From A.W. Tozer's The Knowledge of the Holy:
To know God is at once the easiest and the most difficult thing in the world. It is easy because the knowledge is not won by hard mental toil, but is something freely given. As sunlight falls free on the open field, so the knowledge of the holy God is a free gift to men who are open to receive it.
But this knowledge is difficult because there are conditions to be met and the obstinate nature of fallen man does not take kindly to them. Let me present a brief summary of these conditions as taught by the Bible and repeated through the centuries by the holiest, sweetest saints the world has ever known:
- First, we must forsake our sins. The belief that a holy God cannot be known by men of confirmed evil lives is not new to the Christian religion.
- Second, there must be an utter committal of the whole life to Christ in faith. This is what it means to "believe in Christ." It involves a volitional and emotional attachment to Him accompanied by a firm purpose to obey Him in all things. This requires that we keep His commandments, carry our cross, and love God and our fellow men.
- Third, there must be a reckoning of ourselves to have died unto sin and to be alive unto God in Christ Jesus, followed by a throwing open of the entire personality to the inflow of the Holy Spirit. Then we must practice whatever self-discipline is required to walk in the Spirit, and trample under our feet the lusts of the flesh.
- Fourth, we must boldly repudiate the cheap values of the fallen world and become completely detached in spirit from everything that unbelieving men set their hearts upon, allowing ourselves only the simplest enjoyments of nature which God has bestowed alike upon the just and the unjust.
- Fifth, we must practice the art of long and loving meditation upon the majesty of God. This will take some effort, for the concept of majesty has all but disappeared from the human race.

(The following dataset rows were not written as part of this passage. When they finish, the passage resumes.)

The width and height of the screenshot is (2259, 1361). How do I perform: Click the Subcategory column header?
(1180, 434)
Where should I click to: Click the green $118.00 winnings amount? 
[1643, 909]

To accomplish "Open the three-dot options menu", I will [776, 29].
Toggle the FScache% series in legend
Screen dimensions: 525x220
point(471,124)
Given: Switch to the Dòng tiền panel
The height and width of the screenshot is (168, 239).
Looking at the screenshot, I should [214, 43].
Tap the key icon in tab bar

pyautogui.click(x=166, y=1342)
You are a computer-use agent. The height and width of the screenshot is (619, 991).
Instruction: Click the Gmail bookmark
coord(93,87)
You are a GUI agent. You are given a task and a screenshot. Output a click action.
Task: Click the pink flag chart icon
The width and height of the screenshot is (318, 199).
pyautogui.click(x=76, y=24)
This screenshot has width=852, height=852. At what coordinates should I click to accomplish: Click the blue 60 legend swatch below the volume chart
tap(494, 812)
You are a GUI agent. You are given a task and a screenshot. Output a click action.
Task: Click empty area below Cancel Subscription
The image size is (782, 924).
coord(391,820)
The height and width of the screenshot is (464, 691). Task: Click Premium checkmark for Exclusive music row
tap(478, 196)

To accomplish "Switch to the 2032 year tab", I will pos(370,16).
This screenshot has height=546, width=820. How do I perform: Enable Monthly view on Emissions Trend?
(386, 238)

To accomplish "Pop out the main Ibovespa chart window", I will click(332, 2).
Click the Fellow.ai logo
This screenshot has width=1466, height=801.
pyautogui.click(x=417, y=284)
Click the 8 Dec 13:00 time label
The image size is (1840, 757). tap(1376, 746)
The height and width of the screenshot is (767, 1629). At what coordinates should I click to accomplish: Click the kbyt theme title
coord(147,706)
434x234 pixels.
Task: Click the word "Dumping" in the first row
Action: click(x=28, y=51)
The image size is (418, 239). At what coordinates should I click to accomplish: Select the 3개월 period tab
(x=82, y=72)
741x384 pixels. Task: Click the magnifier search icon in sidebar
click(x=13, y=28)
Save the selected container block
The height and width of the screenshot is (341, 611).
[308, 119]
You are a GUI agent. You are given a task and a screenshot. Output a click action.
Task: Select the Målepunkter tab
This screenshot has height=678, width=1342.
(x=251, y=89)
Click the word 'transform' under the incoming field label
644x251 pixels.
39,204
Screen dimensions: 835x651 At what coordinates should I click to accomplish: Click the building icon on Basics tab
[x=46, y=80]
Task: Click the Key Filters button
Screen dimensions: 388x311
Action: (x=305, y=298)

- Sixth, as the knowledge of God becomes more wonderful, greater service to our fellow men will become for us imperative. This blessed knowledge is not given to be enjoyed selfishly. The more perfectly we know God the more we will feel the desire to translate the new-found knowledge into deeds of mercy toward suffering humanity. The God who gave all to us will continue to give all through us as we come to know Him better.